Meriam Ibrahim was greeted upon her arrival in the United States Thursday at the Manchester-Boston Regional Airport by cheering friends, relatives, and fans. The Christian mother's safe exit from Sudan has been cause for celebration around the world.
Imprisoned for her Christian faith and marriage to a South Sudanese believer, Meriam Ibrahim endured the harsh realities of prison and an impending torturous execution upon the birth of her second child. Ibrahim was charged with apostasy for converting to Christianity because her father, who abandoned her as a child, was a Muslim. She was then charged with adultery for marrying a Christian man because Muslim women are not allowed to marry outside of Islam under the Sharia Law that is enforced in Sudan. Ibrahim insisted that she had been a Christian since she was a young girl, however, and refused to recant her faith. The Sudanese government eventually heeded the outcry of many diplomats and citizens around the world who called for Ibrahim's release.
After a series of events where a freed Ibrahim was kept from leaving the country, the Italian deputy minister for foreign affairs went to Sudan last week to arrange for her release and bring the family back with him to Rome.

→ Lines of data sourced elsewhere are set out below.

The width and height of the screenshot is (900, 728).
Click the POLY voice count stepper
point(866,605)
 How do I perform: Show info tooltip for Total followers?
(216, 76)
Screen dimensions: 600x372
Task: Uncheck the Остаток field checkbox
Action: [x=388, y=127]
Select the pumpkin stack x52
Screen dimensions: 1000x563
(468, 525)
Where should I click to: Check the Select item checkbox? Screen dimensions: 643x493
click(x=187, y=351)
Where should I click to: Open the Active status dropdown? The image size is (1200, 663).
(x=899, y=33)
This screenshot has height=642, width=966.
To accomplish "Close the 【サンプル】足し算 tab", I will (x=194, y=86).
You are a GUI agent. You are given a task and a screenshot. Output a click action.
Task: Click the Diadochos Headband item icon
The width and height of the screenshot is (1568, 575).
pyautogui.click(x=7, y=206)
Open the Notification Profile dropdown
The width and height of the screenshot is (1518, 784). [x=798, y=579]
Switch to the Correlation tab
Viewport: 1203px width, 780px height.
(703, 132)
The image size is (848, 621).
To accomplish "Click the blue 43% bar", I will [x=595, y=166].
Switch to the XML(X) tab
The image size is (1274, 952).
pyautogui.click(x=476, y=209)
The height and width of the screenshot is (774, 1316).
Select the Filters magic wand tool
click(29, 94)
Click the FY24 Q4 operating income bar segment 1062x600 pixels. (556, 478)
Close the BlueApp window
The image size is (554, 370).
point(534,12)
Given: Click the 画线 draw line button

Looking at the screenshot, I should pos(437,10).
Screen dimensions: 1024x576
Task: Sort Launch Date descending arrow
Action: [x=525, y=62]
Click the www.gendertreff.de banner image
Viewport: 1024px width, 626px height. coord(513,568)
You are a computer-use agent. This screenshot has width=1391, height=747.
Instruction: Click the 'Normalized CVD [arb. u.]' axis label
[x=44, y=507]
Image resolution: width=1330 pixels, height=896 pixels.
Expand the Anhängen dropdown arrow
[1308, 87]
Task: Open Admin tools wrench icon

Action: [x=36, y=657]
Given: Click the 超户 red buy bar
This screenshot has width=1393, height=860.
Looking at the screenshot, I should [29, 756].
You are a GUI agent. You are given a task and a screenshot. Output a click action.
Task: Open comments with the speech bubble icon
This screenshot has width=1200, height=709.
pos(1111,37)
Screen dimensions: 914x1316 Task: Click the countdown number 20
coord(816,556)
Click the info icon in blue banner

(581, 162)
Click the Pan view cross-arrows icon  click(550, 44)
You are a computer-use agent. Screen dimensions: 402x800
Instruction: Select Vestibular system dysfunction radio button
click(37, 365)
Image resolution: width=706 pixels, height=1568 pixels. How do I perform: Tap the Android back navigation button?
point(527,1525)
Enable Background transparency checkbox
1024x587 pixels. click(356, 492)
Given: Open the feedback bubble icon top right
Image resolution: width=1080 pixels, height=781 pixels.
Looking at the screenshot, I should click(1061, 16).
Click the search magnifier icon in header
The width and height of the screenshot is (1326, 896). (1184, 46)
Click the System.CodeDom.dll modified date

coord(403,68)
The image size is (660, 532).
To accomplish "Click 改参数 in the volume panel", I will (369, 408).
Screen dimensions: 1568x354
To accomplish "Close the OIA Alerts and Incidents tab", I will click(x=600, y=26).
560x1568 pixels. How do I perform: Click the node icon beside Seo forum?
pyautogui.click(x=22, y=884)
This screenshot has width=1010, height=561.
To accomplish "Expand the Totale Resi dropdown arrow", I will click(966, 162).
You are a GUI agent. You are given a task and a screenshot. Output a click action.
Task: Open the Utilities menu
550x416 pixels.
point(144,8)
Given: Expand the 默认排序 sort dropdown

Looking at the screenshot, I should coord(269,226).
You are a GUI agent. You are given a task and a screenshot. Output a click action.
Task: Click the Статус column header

After a brief stay in Italy, Ibrahim's family was warmly welcomed to the United States. The mayor of Philadelphia greeted her at the airport, and likened her stand for her Christian beliefs to Rosa Parks' fight for equality - "Meriam Ibrahim is a world freedom fighter," he said. Ibrahim has yet to make a public statement, but she was seen smiling widely, hugging and shaking hands with many who greeted her family. Her husband, Daniel Wani, sincerely thanked the community for their support - "Thank you so much ... I am so relieved," he said. "I can't describe that feeling," he said in tears when asked how it felt for his wife to be in the United States for the first time.
Wani and their two children are American citizens, and Ibrahim will be able to apply for her U.S. citizenship as well. Fox News reports that the Sudanese mother has been granted asylum by the United States and will meet with the State Department soon.
The family plans to settle in Manchester, New Hampshire, where a large community of Sudanese refugees have made their home.